The basic premise of this code is that there are some particles in a 1D box that diffuse around and reversibly stick to some region.
I ran the following code several times and the best run I got was:
@time f =stickyparticle()
4.960075 seconds (1.95 M allocations: 4.613 GiB, 7.55% gc time)
It seems to me like that last two numbers are fairly high.
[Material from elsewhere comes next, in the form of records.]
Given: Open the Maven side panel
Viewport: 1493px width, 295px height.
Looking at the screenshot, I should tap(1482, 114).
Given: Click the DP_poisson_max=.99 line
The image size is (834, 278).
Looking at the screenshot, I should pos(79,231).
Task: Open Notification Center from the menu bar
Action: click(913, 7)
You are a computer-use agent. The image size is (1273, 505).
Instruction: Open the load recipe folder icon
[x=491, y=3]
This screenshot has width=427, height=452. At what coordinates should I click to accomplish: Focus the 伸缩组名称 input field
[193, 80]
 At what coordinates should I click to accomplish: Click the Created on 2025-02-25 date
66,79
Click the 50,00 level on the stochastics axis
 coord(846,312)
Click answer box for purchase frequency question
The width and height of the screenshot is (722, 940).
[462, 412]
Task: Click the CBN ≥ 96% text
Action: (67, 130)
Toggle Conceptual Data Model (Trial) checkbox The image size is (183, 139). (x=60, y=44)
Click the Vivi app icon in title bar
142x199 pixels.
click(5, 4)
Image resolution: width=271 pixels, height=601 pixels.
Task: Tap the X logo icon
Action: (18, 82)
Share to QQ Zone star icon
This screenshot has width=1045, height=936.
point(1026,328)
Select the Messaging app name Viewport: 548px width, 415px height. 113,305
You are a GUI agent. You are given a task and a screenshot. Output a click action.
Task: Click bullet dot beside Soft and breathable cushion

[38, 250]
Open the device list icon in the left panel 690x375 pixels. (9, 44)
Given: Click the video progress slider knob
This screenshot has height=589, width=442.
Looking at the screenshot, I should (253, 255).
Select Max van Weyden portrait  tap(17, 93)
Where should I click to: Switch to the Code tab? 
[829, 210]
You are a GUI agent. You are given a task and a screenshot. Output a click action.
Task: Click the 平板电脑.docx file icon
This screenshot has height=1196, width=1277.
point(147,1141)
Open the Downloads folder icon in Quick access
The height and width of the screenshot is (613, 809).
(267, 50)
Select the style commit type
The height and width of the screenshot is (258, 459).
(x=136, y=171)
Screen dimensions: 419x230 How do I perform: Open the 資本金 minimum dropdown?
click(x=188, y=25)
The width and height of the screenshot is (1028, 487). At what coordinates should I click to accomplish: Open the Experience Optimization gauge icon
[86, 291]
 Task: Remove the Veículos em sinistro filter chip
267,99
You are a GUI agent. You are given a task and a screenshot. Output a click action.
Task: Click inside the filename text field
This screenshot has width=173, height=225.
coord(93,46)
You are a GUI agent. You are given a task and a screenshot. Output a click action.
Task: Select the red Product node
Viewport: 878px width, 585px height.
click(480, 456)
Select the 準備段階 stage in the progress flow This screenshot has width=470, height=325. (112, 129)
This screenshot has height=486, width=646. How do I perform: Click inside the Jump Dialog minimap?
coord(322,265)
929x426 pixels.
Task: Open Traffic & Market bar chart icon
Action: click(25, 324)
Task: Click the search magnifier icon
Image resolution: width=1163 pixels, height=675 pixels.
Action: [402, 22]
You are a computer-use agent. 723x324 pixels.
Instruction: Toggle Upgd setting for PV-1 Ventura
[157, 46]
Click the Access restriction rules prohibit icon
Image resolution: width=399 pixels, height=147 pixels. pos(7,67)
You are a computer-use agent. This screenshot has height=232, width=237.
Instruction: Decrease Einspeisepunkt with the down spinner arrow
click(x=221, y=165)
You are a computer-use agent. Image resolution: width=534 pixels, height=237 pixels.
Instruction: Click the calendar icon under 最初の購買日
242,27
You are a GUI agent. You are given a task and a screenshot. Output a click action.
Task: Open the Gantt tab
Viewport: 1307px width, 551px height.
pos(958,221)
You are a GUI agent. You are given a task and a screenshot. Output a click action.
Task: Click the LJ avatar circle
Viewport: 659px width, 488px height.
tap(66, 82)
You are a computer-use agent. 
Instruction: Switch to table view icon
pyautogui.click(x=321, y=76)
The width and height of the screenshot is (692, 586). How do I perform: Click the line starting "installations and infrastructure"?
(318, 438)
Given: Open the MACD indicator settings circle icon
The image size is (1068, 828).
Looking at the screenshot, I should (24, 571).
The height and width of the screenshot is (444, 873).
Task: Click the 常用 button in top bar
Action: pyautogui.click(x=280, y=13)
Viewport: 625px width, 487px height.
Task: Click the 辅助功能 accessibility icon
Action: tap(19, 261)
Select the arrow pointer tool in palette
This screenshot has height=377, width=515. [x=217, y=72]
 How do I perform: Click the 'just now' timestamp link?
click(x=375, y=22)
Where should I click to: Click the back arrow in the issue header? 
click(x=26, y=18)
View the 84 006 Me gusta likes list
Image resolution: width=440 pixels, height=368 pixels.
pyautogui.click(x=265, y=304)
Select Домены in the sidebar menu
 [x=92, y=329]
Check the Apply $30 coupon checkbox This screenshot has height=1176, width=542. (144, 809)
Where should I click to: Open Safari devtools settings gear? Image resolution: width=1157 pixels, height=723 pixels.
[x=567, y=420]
Is it largely because of the random numbers being generated on every loop?
using Distributions
function stickyparticle()
nm = 5000;#number of particles
D = 4*10^6; # diffusiion coefficent
h = 10000; # length of container
totaltime = 300;
dt = 0.01; #time step size
fpart = rand(nm)*h; #initialize particle positions
kon = 5; #Binding Constant
koff = 0.5; #Unbinding Constant
iters = collect(dt:dt:totaltime); #number of iterations for simulation
s=1000; #Range of sticking zone: x = [0:s]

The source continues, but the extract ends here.